_YOUR OBJECTIVE:_ The output should match, line for line, the records from the line containing "Instruction: Open the LinkedIn social icon" through the line containing "This screenshot has height=459, width=700.", with every picture left out.

++++ ENTRIES PROVIDED

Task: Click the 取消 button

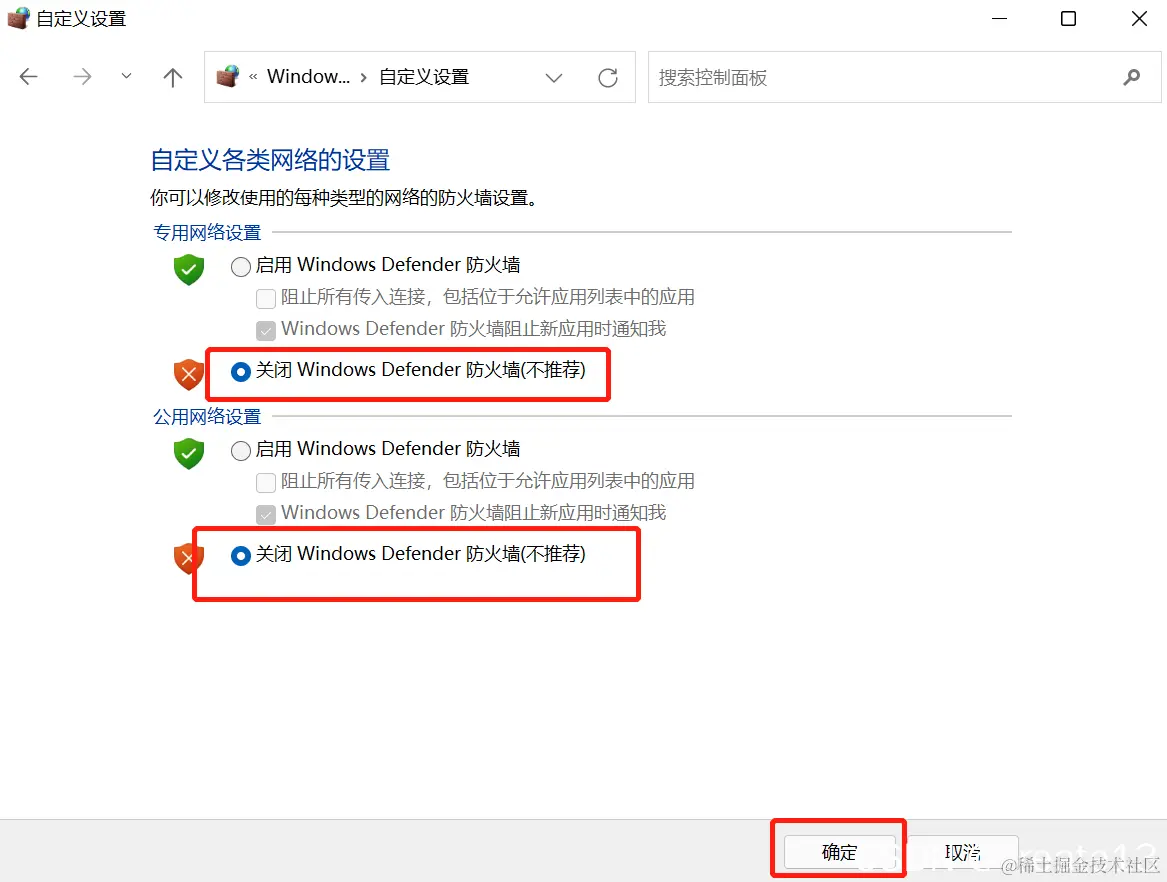Action: [x=962, y=851]
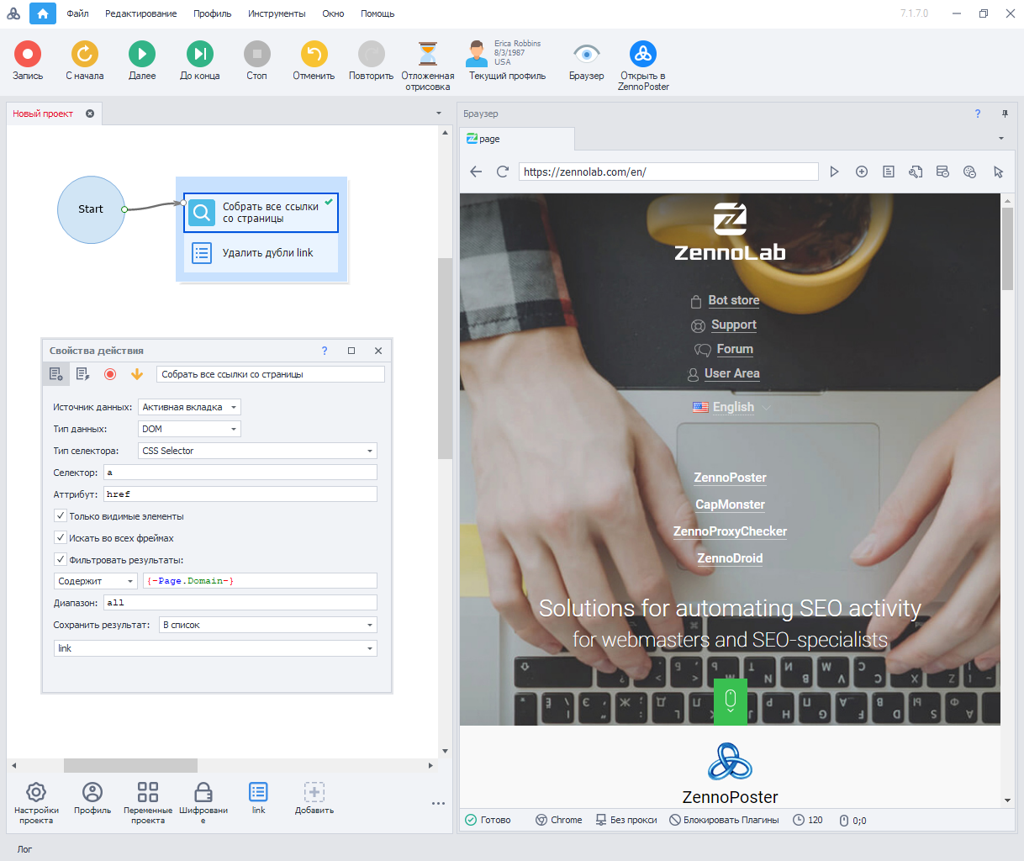This screenshot has height=861, width=1024.
Task: Disable Фильтровать результаты checkbox
Action: 61,560
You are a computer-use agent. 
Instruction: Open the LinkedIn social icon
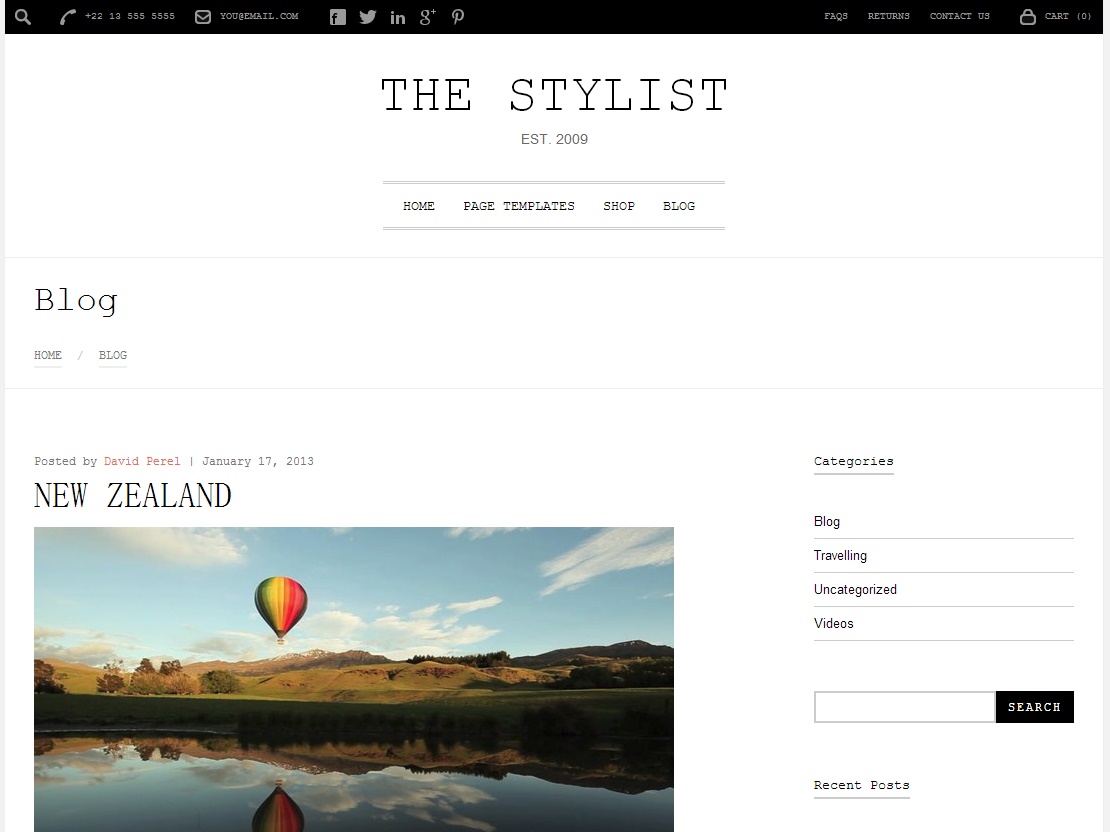click(x=398, y=18)
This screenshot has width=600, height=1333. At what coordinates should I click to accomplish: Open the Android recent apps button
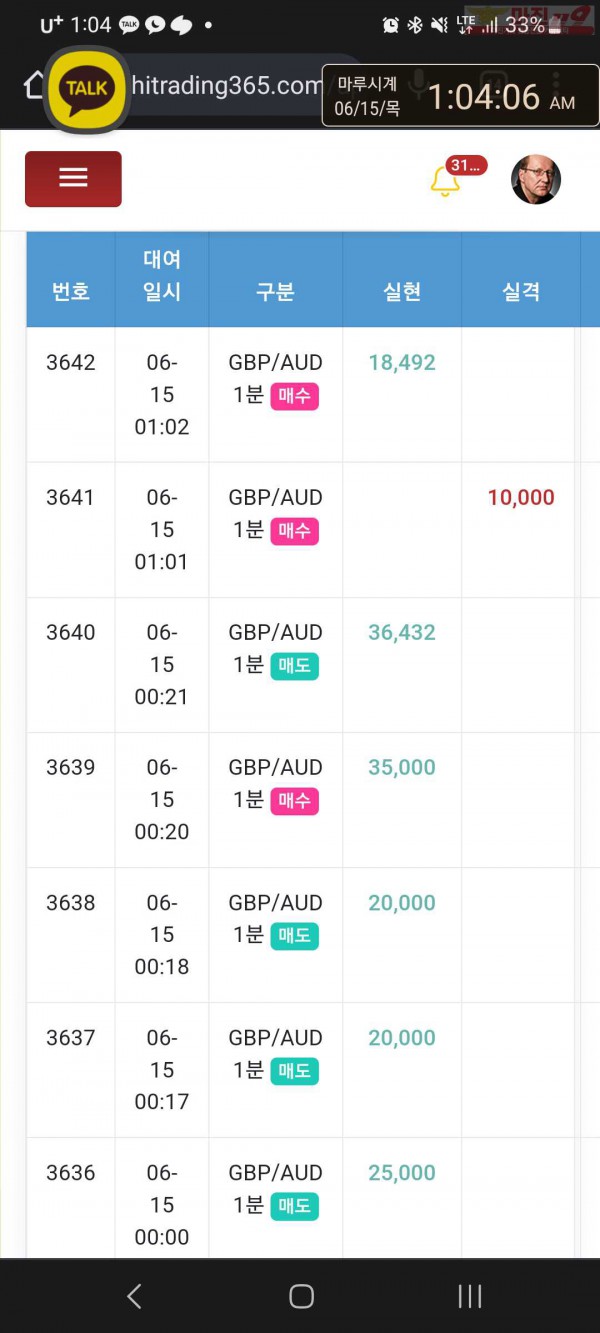[469, 1297]
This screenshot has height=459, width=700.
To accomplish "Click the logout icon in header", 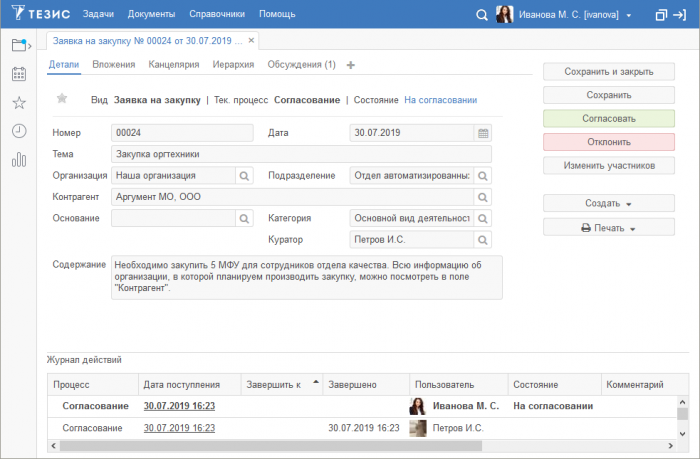I will (685, 15).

++++++++

_WRITTEN ANSWER:_
Instruction: Open the LinkedIn social icon
click(x=398, y=18)
This screenshot has width=600, height=1333. At what coordinates should I click to accomplish: Open the Android recent apps button
[469, 1297]
This screenshot has height=459, width=700.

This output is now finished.